=== Work required ===
Every entry below is to be copied word for word, with its pictures removed.

=== Listed entries ===
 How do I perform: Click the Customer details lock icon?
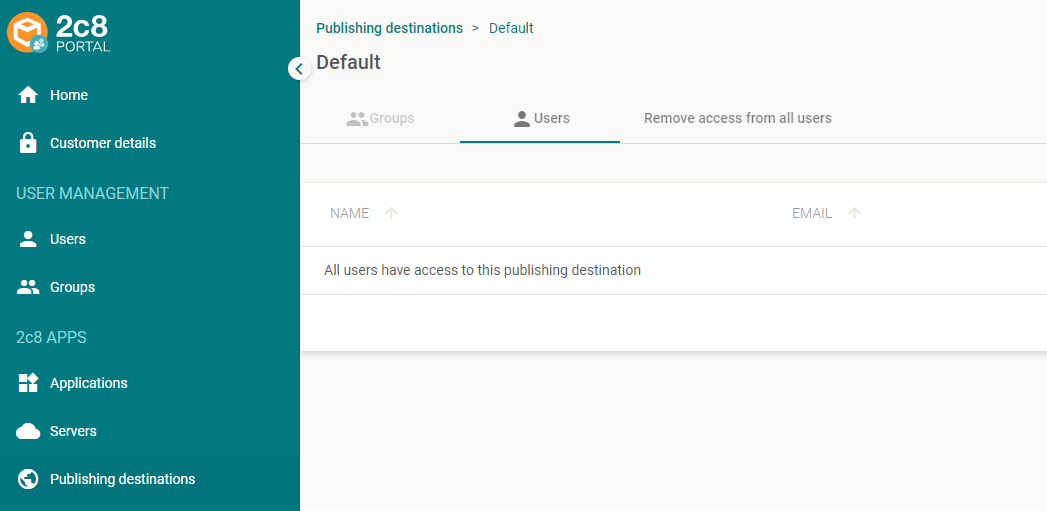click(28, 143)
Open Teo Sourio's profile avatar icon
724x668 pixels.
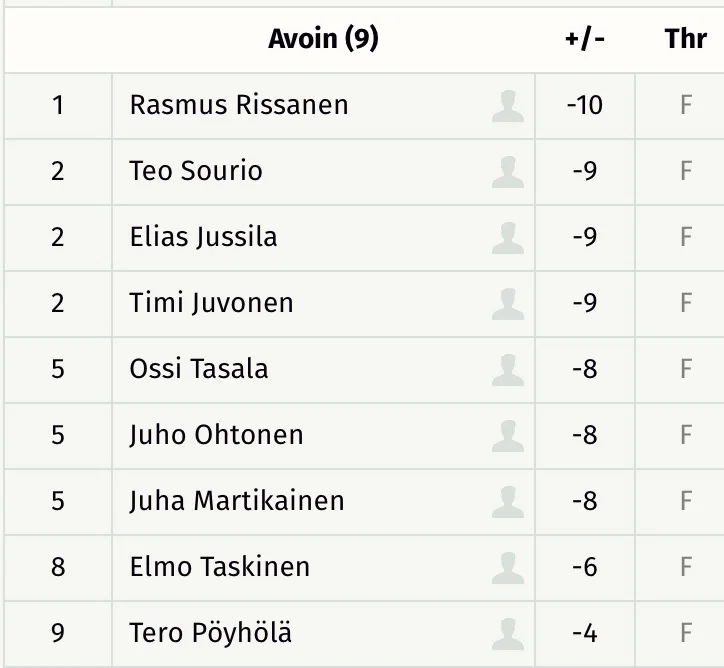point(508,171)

=== Response to this exercise ===
 How do I perform: Click the Customer details lock icon?
click(28, 143)
Open Teo Sourio's profile avatar icon
724x668 pixels.
point(508,171)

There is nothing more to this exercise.